2.2.1 球囊扩张兔颈总动脉后DSA成像结果

所有兔在球囊扩张兔颈总动脉前后,均进行DSA成像,并测量其直径,球囊扩张兔颈总动脉前血管直径(2.28±0.2)mm,球囊扩张兔颈总动脉后血管直径(2.84±0.18)mm,球囊扩张兔颈总动脉后血管直径较前明显增加(P<0.01)。本实验18号兔子,球囊扩张兔颈总动脉前后DSA成像直径如图3所示。

图3 球囊扩张兔颈总动脉前后DSA成像Note.A.The diameter was 2.22 mm before balloon dilation.B.The diameter was 2.82 mm after balloon dilationFigure 3 DSA imaging before and after balloon dilation of rabbit common carotid artery

2.2.2 球囊损伤颈总动脉内膜联合高脂饲料喂养后DSA结果

经球囊损伤兔颈总动脉内膜联合高脂饲料喂养8周后,进行DSA成像,实验组颈总动脉血管直径为(2.75±0.25)mm,自身对照组颈总动脉血管直径为(2.26±0.11)mm,实验组血管直径较自身对照组明显增加(P<0.01)。本实验15号兔子DSA成像后测量左右侧血管直径如图4所示。

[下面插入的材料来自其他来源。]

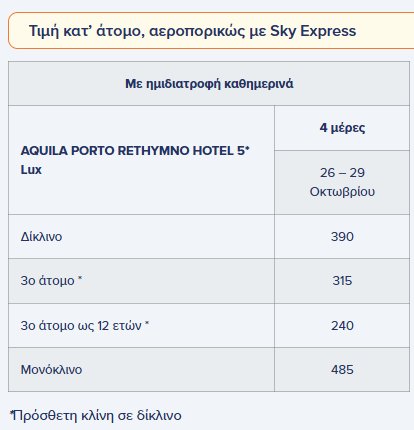The height and width of the screenshot is (430, 414).
Task: Select the '4 μέρες' column header
Action: 342,128
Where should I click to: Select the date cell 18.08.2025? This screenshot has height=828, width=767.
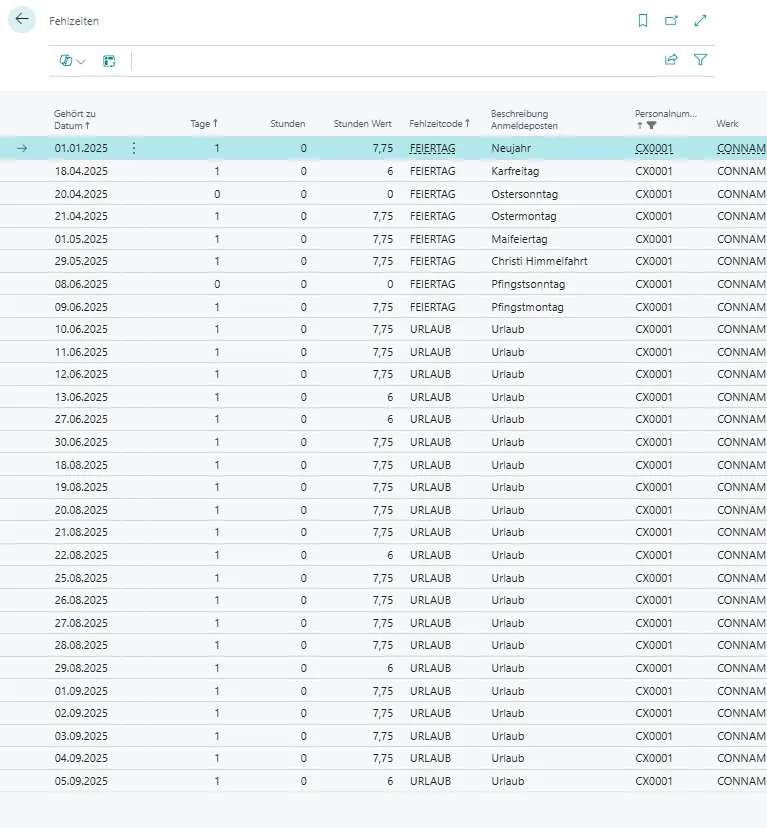(x=81, y=465)
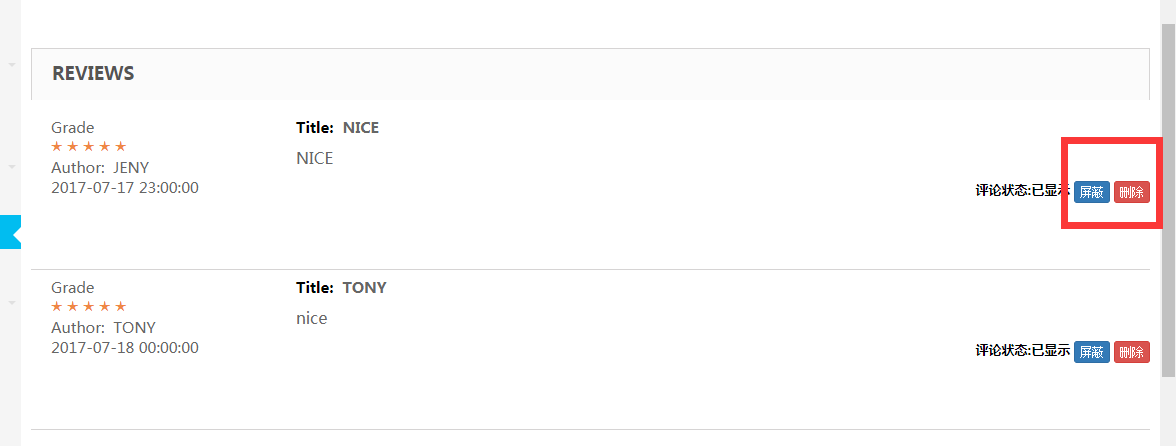1176x446 pixels.
Task: Click the author name JENY
Action: coord(131,167)
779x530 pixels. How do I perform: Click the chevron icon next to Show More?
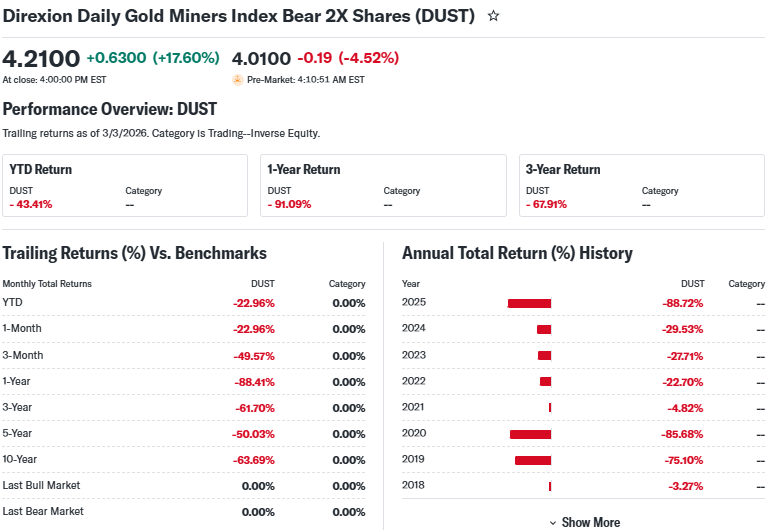click(553, 522)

图4 兔双侧颈总动脉DSA成像血管直径Figure 4 DSA imaging of rabbit bilateral common carotied artery

2.3 MRI检查结果

图5为T1WI横轴位普通扫描图像;钆类对比剂注入7 min后,T1WI横轴位增强扫描图像上,实验组颈总动脉血管壁增厚,明显强化(白箭),如图5B所示;自身对照组颈总动脉血管壁未见增厚,呈弱强化,如图5A所示。

图5 T1WI横轴位扫描图像Figure 5 Axis T1WI MRI image

2.4 病理对照

2.4.1 大体观察

实验组颈总动脉血管壁明显增厚,僵硬无弹性,呈黄白色;自身对照组颈总动脉血管壁薄,柔软富有弹性,呈粉红色,实验组颈总动脉管径较自身对照组颈总动脉管径明显增粗。

2.4.2 光镜观察

实验组颈总动脉血管壁内膜增厚且不均匀,管腔变窄,内皮细胞不完整排列,泡沫细胞大量聚集,平滑肌细胞大量浸润,紊乱排列;中膜增厚,泡沫细胞较多,平滑肌细胞紊乱排列。自身对照兔颈总动脉血管壁内膜光滑,未见增厚,未见泡沫细胞,中膜平滑肌细胞整齐排列(见图6)。

图6 兔颈总动脉切片光镜图像Figure 6 Microscope image of rabbit common carotid artery

3 讨论

兔的脂蛋白代谢和血管结构与人类非常相似,且对高脂饲料喂养敏感性高,因此常被选为AS斑块模型[6],所形成的AS斑块的病理性质也与人类十分相似[7]。作为中等体型动物,兔具有体型大小适中、饲养方便、取血检查方便及费用较低等优点[8],所以本实验选择中等体型动物家兔作为研究对象。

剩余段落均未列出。